Coprotagonista: il Veneto
Leoni ha vinto il bando "Analisi, studio e diffusione di opere culturali e multimediali giovanili" in Veneto ed è per questo che, in certi punti anche in maniera eccessiva e poco funzionale, sembra essere la regione la vera coprotagonista insieme a Neri Marcorè del lungometraggio. Scorci del trevigiano fanno da sfondo in tutto il film che perde ogni tanto di mordente proprio perché in alcuni momenti la storia si lascia andare a immagini molto più consone a uno spot pubblicitario che a un lungometraggio di finzione che si rispetti.
Conclusioni
Leoni è un film poco pretenzioso dove la mano esordiente di Parolin è ben palesata non tanto nella prima parte, quasi pulp, quanto nella capacità di gestire i diversi livelli narrativi della pellicola tutti appiattiti, in questo caso, gli uni sugli altri.
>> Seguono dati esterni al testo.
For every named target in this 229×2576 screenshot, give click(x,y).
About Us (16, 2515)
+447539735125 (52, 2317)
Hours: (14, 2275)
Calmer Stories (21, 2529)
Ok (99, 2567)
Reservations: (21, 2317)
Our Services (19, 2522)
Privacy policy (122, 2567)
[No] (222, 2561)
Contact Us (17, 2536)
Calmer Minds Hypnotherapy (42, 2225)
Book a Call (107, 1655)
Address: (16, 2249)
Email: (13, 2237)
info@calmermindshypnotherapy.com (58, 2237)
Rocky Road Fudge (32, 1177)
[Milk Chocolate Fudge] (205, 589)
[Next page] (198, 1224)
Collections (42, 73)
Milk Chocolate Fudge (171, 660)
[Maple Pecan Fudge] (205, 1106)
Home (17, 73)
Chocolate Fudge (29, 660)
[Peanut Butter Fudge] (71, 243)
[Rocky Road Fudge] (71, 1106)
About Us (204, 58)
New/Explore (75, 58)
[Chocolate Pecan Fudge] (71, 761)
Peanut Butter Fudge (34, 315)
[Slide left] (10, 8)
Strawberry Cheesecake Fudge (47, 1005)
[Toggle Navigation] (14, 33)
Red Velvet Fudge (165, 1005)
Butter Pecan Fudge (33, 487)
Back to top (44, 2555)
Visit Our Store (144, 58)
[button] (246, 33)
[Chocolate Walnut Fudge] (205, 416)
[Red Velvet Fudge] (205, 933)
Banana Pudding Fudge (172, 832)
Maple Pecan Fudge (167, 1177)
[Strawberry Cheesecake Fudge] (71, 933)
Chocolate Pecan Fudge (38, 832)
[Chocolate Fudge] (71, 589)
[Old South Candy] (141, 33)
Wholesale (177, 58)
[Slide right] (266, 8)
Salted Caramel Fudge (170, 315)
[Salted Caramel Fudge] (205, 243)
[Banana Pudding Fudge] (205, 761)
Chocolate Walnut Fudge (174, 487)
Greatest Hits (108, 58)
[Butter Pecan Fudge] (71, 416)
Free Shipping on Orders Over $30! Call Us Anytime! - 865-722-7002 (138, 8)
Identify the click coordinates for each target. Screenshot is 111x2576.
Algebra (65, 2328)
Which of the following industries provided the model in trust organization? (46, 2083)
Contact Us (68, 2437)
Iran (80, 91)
L'ottima idea di base aiuta il lungometraggio a sfiorare la sufficienza ma la foga di dire il più possibile nei limitati tempi cinematografici ha portato il cineasta a sbagliare ogni priorità. Lo stesso Parolin ha ammesso di avere come modello per la sua carriera Pietro Germi ma di strada ne ha, palesemente, ancora da fare.